Коллектив авторов - Историческая культура императорской России. Формирование представлений о прошлом
В этих представлениях историк как самопознающий субъект оказывается человеком, наделенным абсолютным знанием, не только относящимся к прошлому, но и распространяющимся на будущее. Так, по мнению Татищева, от историка требуется, чтобы он «о прошедшем обстоятельно знал и о будущем из примеров мудро рассуждал»[650]. Характерно, что российский автор именно так представлял себе задачи исторической науки, да и науки вообще: «Наука главная есть, чтобы человек мог себя познать»[651]. Такая позиция автоматизирует отношение «историк – аудитория» и, по сути дела, снимает проблему исторического нарратива. Задача ученого в этом случае заключается лишь в том, чтобы «знать» и «судить». «Знать» подразумевает умение отличить достоверные источники от недостоверных, а «судить» означает руководствоваться примерами из прошлого в настоящем и будущем. Так, скажем, Г.Ф. Миллер, утверждая, что «каждому человеку, какого бы кто звания ни был, в истории необходимая нужда есть», мотивировал это тем, что «о всех приключениях нынешних и будущих времен, смотря на прошедшее рассуждать можно»[652].

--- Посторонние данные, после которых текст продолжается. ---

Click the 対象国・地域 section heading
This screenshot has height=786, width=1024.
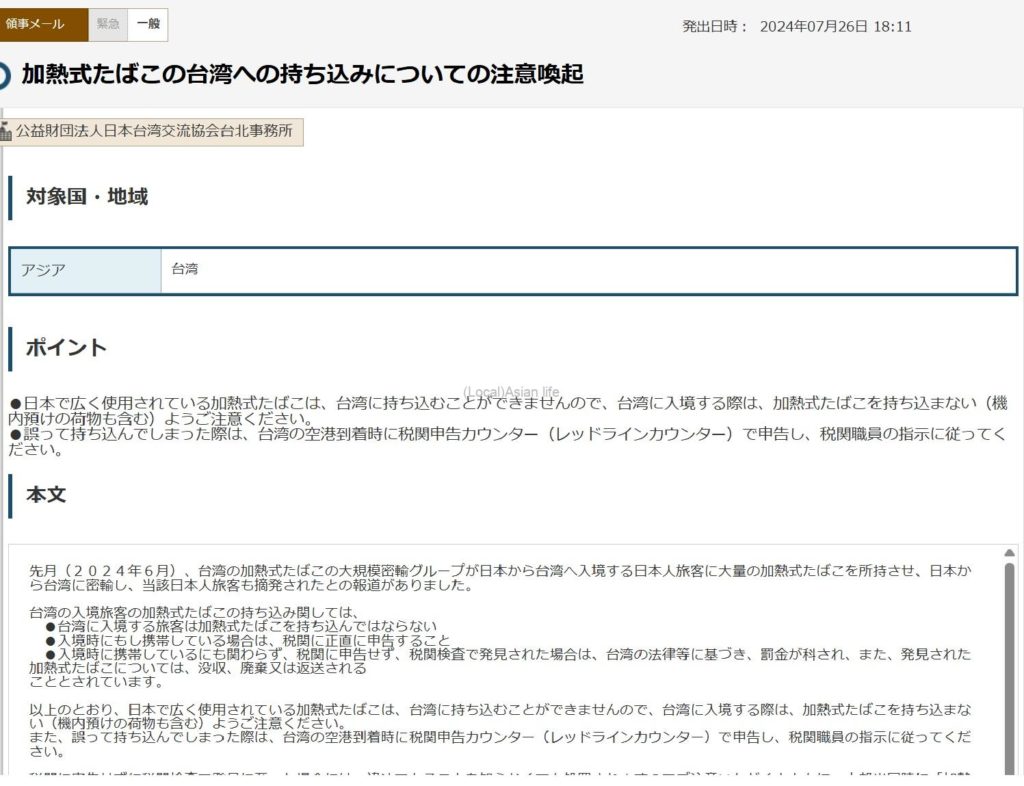click(87, 197)
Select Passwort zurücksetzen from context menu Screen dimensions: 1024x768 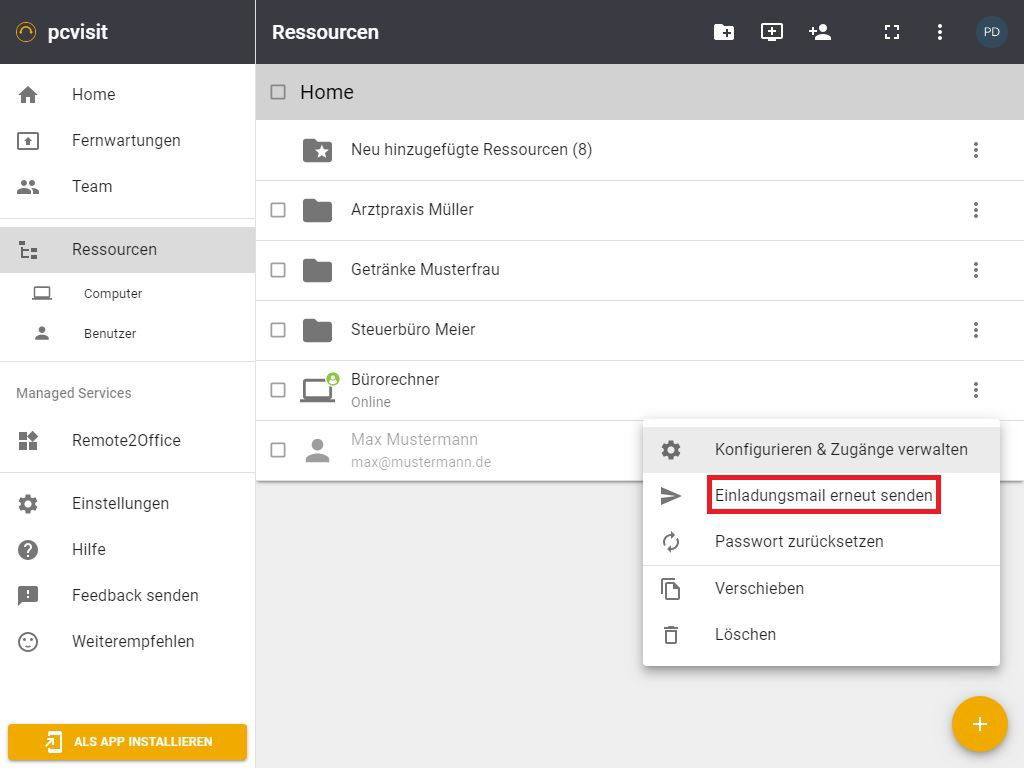(799, 542)
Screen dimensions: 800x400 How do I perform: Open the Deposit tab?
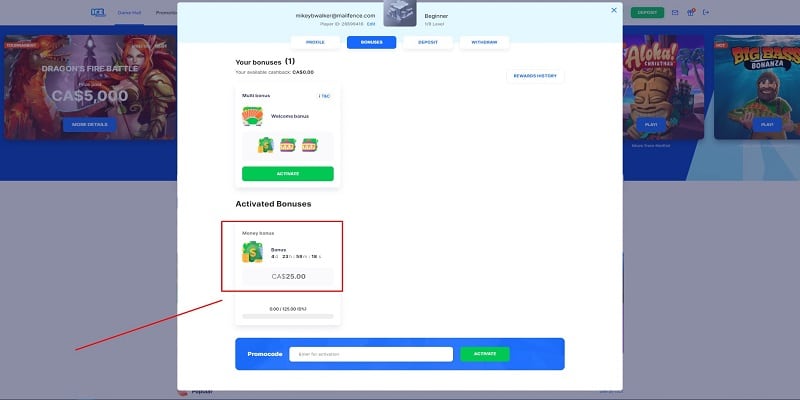428,42
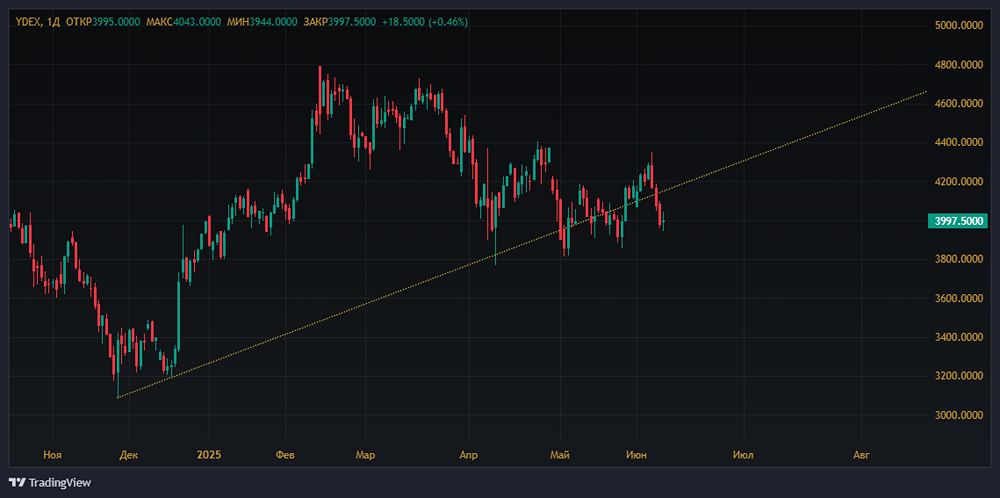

И у Татищева, и у Миллера еще отсутствует фундаментальное для будущей исторической культуры противопоставление историка и аудитории, т. е. того, кто пишет историю, и того, для кого пишется история. Как бы само собой разумеется, что историк и его аудитория заинтересованы в одном и том же. Аудитория выступает в данном случае скорее в роли заказчика, чьи потребности обслуживает автор, чем в роли коллективного собеседника, при этом в роли заказчика исторического труда оказывается либо монарх, либо другое влиятельное лицо[653]. Более того, в условиях «неразвитости» исторической культуры историк не только получает заказ, но и сам старается его сформулировать. Так, например, Миллер, объясняя Елизавете Петровне, что «все европейские государи старались, чтоб история их государств обстоятельно была описана», весьма недвусмысленно продолжал: «и при том не жалели никаких иждивений к получению желанного намерения»[654]. И речь шла не о том, чтобы угодить государыне в плане конструирования прошлого. Вряд ли у самой Елизаветы Петровны на этот счет были какие-то идеи. Миллер искренне полагал, что монарх заинтересован в правдивом историческом описании. При этом, как будет воспринят его труд читательской публикой, Миллера мало волновало, хотя бы уже в силу отсутствия в России такой аудитории в середине XVIII века.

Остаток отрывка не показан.